Instructions for the task
Output the number of lines in the entries below with the string "Close" in them, and nothing further.

Records
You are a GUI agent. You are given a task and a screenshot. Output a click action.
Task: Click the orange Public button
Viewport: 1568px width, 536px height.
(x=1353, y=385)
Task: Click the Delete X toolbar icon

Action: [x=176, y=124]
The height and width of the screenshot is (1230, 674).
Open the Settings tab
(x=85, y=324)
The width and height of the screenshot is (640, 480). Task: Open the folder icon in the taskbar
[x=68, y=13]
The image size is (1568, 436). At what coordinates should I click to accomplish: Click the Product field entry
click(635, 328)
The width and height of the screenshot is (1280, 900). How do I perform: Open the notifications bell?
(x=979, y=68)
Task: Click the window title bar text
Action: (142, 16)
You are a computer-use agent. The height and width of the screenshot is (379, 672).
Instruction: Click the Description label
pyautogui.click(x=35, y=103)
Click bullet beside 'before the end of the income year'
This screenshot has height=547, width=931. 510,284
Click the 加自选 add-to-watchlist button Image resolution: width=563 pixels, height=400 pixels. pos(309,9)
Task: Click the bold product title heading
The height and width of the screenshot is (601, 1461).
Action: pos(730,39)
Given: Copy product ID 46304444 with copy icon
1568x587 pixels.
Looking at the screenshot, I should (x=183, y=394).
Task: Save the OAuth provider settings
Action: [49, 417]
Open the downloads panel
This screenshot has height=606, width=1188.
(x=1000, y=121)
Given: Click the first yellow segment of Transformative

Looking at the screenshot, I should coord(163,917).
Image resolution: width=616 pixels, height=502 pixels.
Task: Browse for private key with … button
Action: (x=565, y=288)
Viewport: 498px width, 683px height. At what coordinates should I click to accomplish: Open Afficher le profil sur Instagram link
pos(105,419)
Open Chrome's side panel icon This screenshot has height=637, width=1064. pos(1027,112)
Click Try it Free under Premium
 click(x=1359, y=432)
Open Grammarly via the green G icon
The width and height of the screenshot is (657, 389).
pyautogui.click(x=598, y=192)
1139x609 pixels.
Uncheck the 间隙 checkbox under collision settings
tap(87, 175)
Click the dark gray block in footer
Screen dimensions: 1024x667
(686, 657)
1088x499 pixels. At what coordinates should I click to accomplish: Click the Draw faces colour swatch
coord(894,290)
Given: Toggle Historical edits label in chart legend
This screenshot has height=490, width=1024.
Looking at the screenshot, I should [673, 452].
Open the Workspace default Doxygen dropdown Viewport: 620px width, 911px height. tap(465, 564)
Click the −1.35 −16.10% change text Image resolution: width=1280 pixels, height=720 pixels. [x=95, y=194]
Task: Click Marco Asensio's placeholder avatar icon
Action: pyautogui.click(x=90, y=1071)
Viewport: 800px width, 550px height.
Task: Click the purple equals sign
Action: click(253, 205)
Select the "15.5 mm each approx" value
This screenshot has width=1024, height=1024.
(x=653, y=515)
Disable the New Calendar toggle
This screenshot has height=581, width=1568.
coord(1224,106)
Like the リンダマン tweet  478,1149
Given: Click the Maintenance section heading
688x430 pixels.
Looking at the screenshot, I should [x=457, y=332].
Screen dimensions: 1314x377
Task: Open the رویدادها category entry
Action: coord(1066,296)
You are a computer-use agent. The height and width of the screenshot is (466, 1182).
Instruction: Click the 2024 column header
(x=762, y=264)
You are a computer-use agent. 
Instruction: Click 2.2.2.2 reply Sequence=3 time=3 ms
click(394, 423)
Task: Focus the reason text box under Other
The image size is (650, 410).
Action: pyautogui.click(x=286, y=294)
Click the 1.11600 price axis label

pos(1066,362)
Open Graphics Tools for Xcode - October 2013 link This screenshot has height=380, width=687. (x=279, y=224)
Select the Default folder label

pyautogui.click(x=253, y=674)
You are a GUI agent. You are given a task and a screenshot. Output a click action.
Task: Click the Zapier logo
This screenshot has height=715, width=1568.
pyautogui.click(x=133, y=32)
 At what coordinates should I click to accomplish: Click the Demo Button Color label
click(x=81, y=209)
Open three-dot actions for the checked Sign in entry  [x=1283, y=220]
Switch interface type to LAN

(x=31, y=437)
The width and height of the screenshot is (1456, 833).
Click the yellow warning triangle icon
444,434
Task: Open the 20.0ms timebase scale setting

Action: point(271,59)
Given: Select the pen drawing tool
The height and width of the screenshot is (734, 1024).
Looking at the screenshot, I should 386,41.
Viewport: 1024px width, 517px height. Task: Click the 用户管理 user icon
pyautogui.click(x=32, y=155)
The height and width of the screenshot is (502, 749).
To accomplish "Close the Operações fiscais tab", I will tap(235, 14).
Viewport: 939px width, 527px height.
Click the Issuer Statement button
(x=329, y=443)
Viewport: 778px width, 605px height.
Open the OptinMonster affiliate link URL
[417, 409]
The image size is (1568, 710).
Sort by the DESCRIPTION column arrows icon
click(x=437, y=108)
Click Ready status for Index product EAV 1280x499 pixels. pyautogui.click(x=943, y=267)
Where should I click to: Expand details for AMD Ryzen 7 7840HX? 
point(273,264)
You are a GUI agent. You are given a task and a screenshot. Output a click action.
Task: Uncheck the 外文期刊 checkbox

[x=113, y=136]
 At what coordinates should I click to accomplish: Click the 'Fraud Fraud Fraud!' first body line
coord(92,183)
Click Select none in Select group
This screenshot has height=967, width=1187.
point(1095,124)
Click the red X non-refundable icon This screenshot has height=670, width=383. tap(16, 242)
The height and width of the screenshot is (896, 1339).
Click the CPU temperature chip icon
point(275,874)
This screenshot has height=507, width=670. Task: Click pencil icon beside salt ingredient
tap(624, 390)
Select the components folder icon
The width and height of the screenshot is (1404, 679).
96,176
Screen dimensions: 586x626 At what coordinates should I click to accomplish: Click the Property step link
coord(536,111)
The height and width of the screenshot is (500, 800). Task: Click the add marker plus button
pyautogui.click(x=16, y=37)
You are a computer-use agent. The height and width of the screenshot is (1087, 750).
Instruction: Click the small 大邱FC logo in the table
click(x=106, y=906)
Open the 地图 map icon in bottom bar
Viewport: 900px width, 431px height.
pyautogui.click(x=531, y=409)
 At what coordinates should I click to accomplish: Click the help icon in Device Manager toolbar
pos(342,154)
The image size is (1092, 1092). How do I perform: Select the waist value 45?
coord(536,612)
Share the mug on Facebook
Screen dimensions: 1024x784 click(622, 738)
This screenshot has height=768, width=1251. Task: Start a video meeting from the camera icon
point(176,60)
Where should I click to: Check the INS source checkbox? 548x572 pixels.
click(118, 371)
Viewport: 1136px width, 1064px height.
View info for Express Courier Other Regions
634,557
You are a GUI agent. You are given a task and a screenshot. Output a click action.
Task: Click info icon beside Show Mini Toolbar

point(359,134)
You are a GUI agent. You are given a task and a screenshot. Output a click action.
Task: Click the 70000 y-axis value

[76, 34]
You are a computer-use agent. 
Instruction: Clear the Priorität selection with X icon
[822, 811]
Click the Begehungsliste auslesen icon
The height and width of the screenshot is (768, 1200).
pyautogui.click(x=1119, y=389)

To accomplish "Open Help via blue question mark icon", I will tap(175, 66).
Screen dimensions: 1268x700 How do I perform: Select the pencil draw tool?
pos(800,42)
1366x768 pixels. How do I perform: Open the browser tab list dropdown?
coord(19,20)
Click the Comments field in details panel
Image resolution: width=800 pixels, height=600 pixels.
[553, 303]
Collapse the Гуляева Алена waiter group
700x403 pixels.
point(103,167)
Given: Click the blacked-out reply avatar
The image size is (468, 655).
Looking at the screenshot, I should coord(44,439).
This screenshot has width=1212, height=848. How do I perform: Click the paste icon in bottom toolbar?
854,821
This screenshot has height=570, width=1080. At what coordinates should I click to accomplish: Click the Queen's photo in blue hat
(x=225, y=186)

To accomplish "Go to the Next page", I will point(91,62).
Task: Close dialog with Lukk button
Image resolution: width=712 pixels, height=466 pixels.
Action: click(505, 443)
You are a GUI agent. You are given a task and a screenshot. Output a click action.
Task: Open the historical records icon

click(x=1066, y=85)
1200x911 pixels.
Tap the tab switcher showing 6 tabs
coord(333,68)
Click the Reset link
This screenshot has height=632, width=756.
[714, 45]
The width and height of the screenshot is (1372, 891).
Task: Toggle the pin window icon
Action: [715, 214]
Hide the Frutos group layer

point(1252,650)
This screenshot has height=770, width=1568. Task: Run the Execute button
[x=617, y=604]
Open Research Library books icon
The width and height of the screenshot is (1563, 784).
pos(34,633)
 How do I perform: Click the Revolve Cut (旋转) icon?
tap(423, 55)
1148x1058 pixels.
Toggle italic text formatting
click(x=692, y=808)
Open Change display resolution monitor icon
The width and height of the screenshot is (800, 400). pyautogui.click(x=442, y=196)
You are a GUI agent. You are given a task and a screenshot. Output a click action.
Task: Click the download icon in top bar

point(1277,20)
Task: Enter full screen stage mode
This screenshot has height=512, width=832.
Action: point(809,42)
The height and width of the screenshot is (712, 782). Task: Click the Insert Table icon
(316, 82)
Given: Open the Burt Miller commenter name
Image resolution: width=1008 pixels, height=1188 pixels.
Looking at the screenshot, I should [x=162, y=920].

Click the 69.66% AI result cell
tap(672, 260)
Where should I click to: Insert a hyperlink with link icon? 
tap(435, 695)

Exercise answer
2